The copy should hold only the line containing "The height and width of the screenshot is (720, 960)." and the lines after it through the end of the material, each exact, with no pictures.
** AVAILABLE DATA follows **
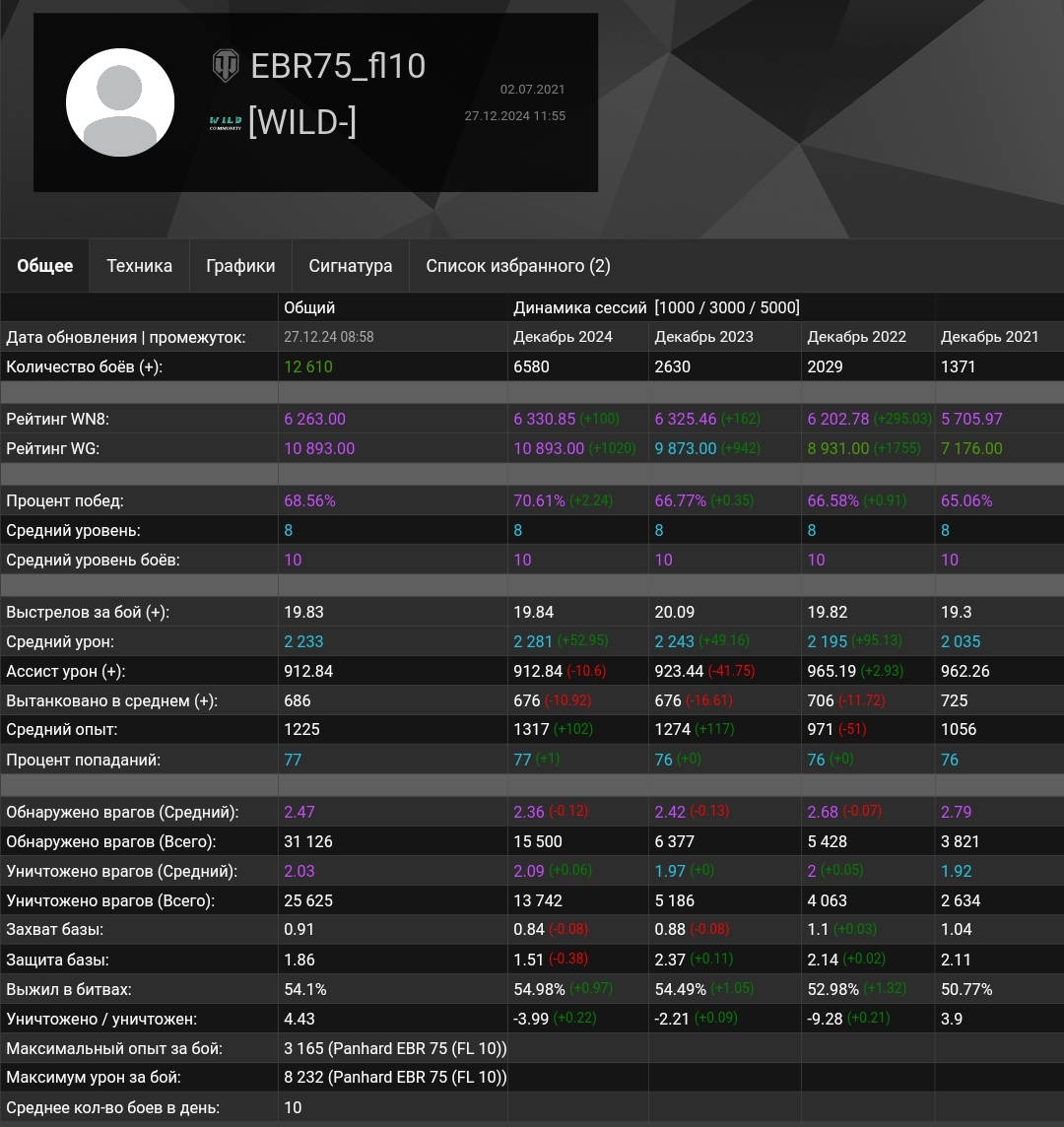Expand the Выстрелов за бой (+) row

[x=88, y=612]
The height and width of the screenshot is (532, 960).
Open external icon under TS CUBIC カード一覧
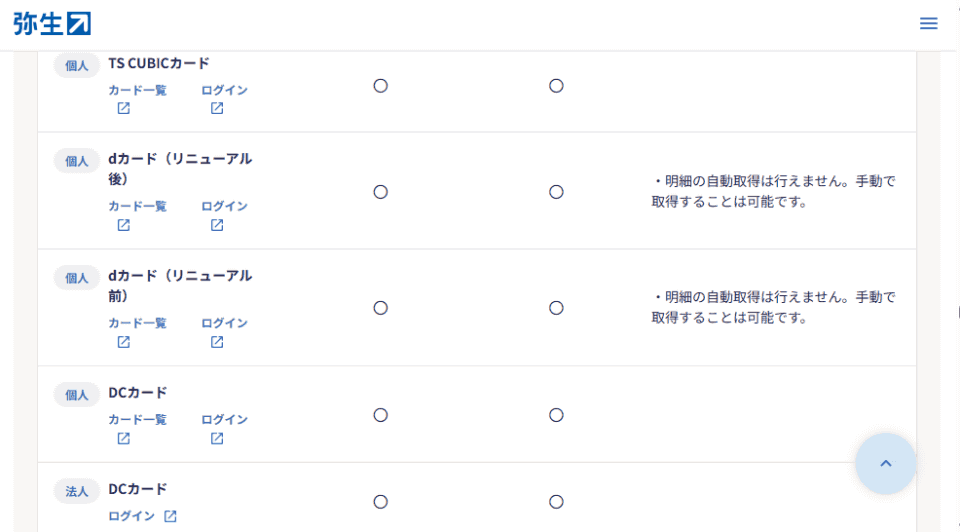124,109
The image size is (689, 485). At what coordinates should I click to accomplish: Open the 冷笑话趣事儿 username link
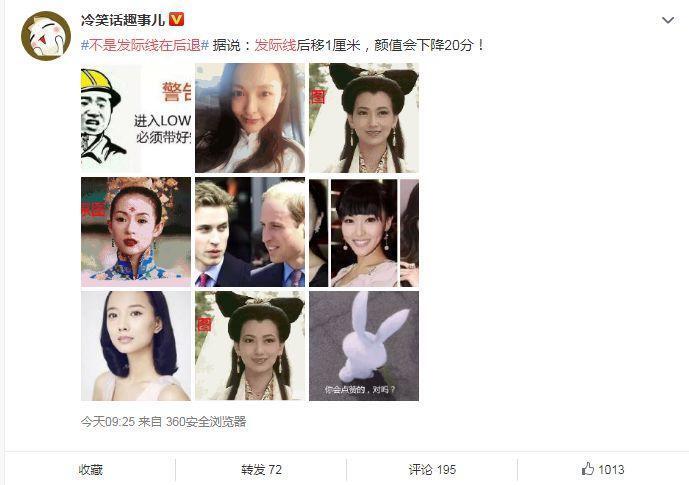(123, 20)
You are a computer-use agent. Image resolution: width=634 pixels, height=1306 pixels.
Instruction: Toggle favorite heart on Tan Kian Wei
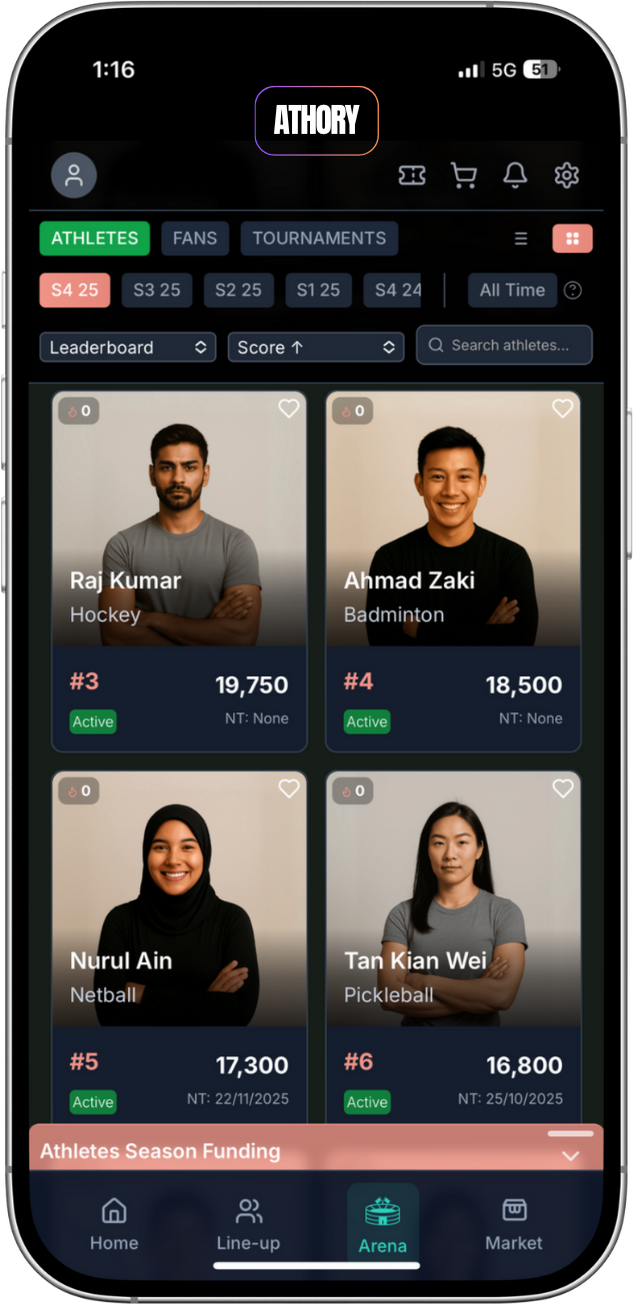click(563, 788)
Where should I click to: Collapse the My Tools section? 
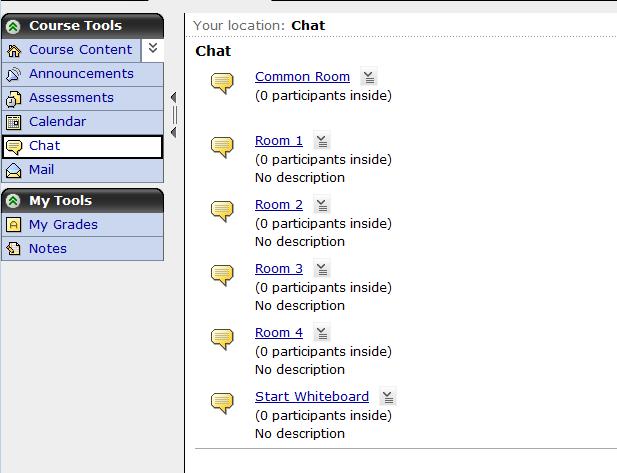point(13,201)
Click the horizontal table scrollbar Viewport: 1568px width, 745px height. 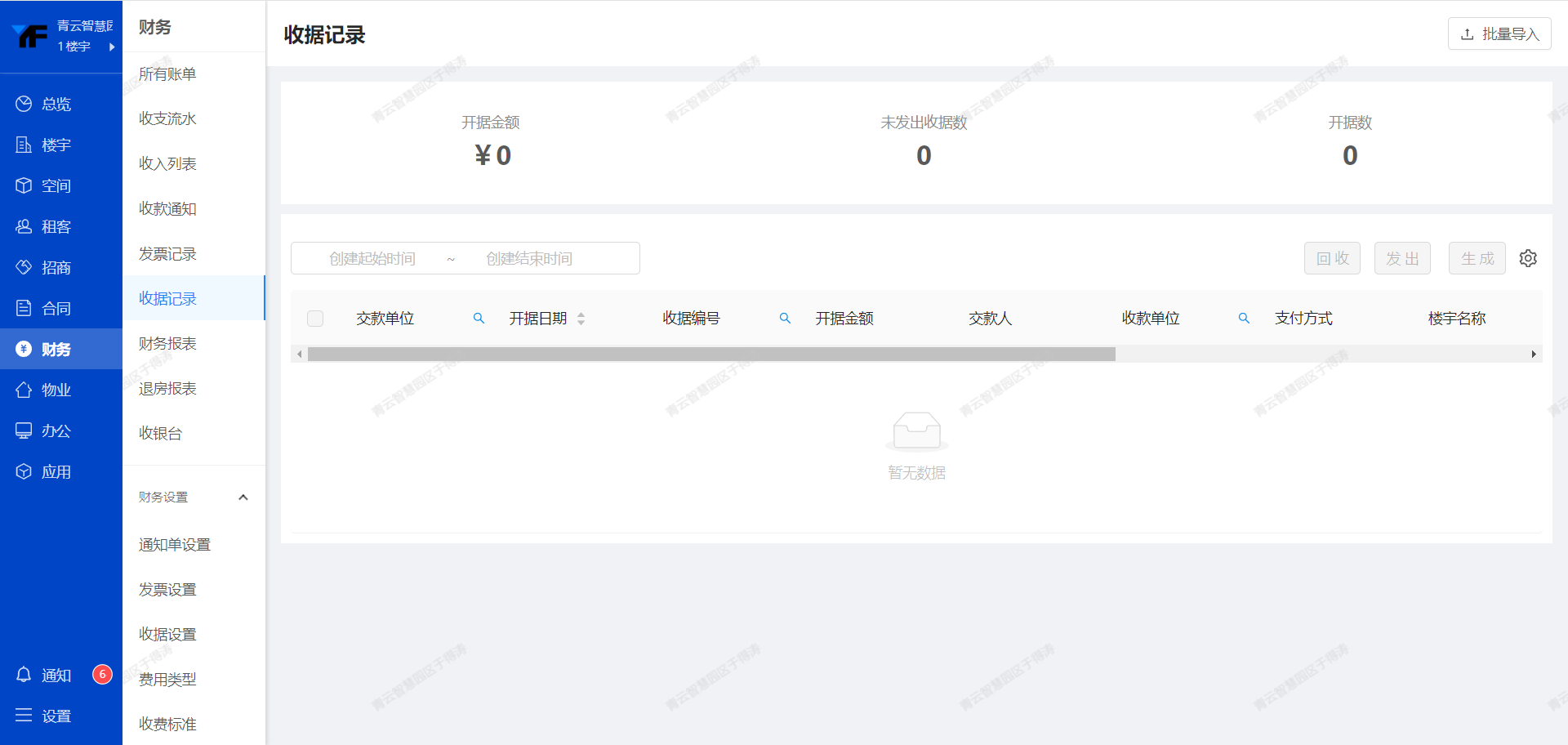point(710,354)
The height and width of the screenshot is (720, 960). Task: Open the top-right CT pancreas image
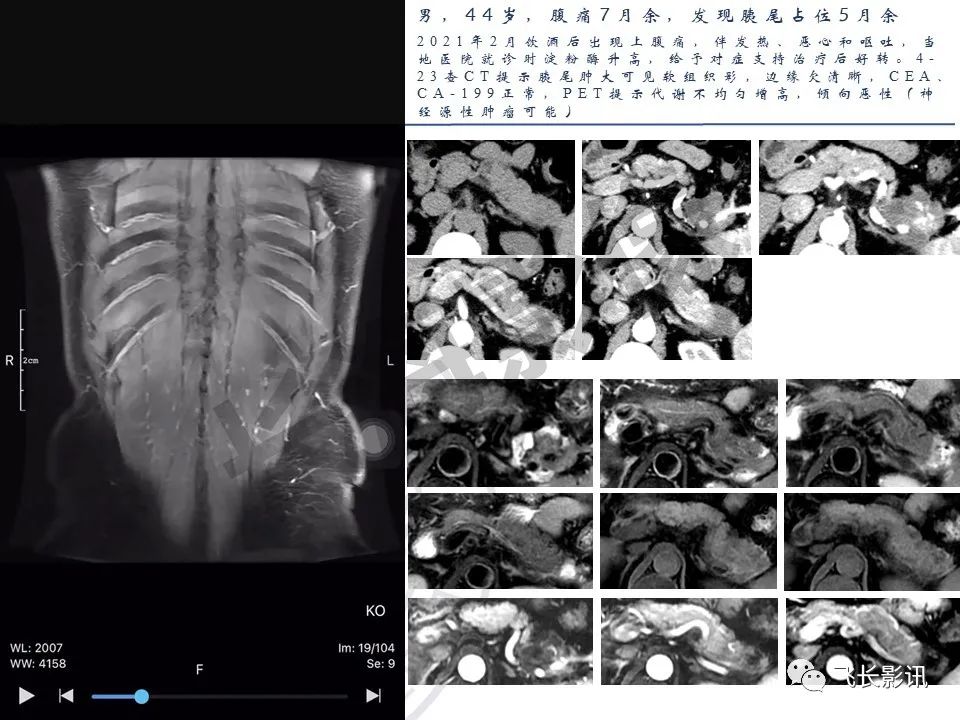tap(860, 197)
** End of AVAILABLE DATA **
• **TASK RESPONSE**
The height and width of the screenshot is (720, 960). Task: Open the top-right CT pancreas image
tap(860, 197)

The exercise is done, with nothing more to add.